Toro Loco: Sangriento a.k.a. Toro Loco: Bloodthirsty is a 2015 Chilean black comedy action film directed and co-written by Patricio Valladares. It features a mixed cast of relatively well-known Chilean actors, including Francisco Melo, Constanza Piccoli, Simon Pesutic, Mauricio Pesutic, Cuentrejo.

==Plot==
A homeless man wanders the land in search of revenge for the murder of his son. This man is a legend, a hitman known as Toro Loco. He soon finds himself trapped in a city drowning in chaos, its people firmly in the grasp of a ruthless drug-peddling kingpin.
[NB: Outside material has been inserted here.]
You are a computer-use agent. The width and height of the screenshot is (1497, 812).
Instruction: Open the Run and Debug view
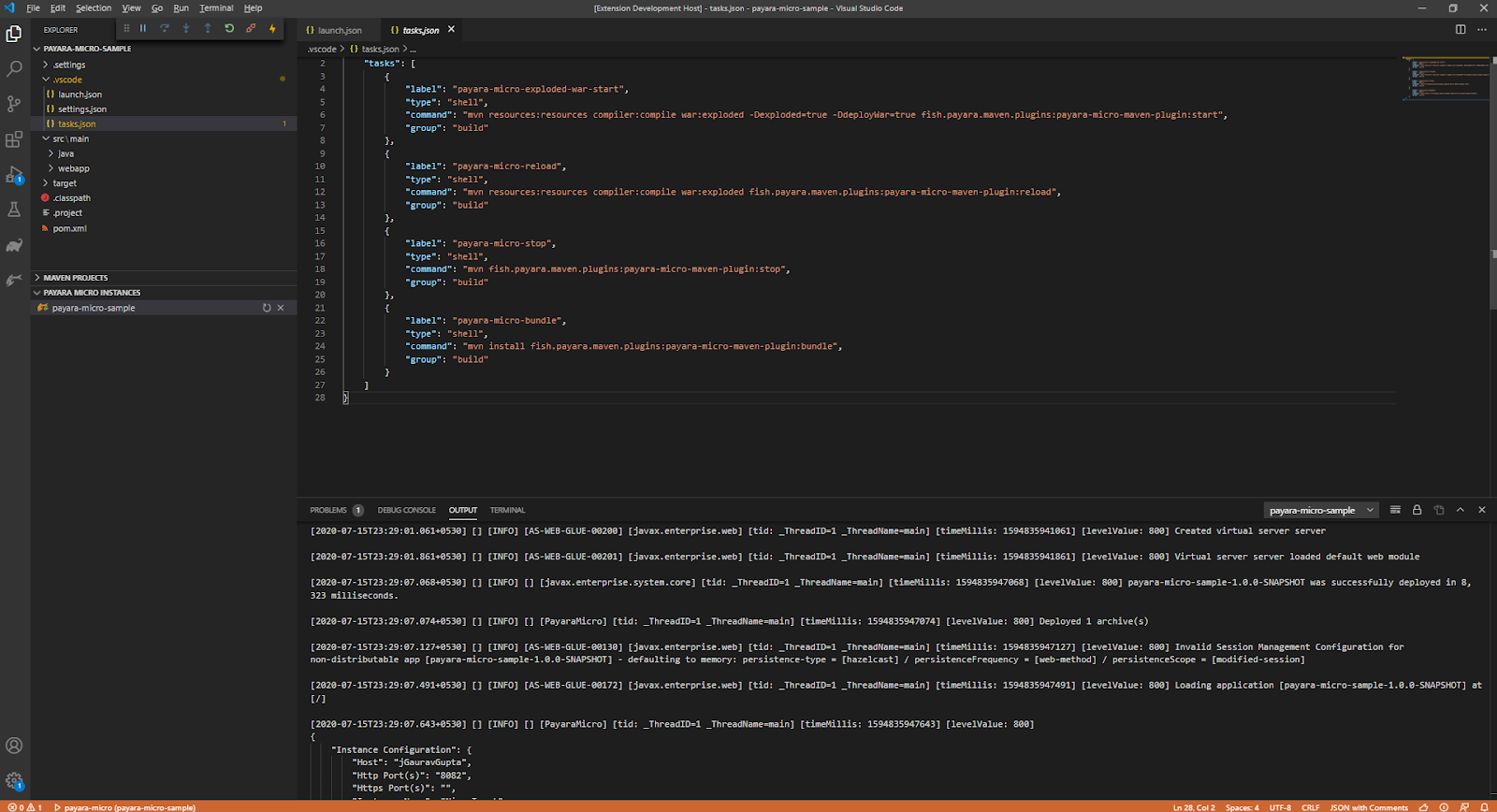(14, 175)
With a clenched fist and his trademark six-shooter, Toro Loco must battle his way to the top, facing off against an army of tough guys to exact his revenge.

==Cast==
- Francisco Melo as Toro Loco
- Constanza Piccoli as Siboney
- Simon Pesutic as Jano
- Serge Francois Soto as Uncle Daddy
- Cuentrejo as Cuentrejo
- Matias Lopez as Danilo Porrasito
- Gonzalo Vivanco as Domingo
- Daniel Antivilo as Viejito Pastero
- Mauricio Pesutic as Baldemar
- Francisco "Chapu" Puelles as Toro Loco's Son
- Ignacio Muñoz as Lady Caca

==Production==
The filming began on July 24, 2014, in Chile, and ended in mid-August.

==Festival awards==
- Winner: Best Director, Buenos Aires Rojo Sangre Film Festival (Argentina)
- Winner: Best Actor, Buenos Aires Rojo Sangre Film Festival (Argentina)

==Selected festivals==
- 2015 Morbido Film Festival (Mexico)
- 2015 Buenos Aires Rojo Sangre (Argentina)

==Reception==
Arsploitation Films has announced from Berlin (EFM) it has closed an all-rights North American deal for Chilean genre specialist Patricio Valladares’ action-comedy.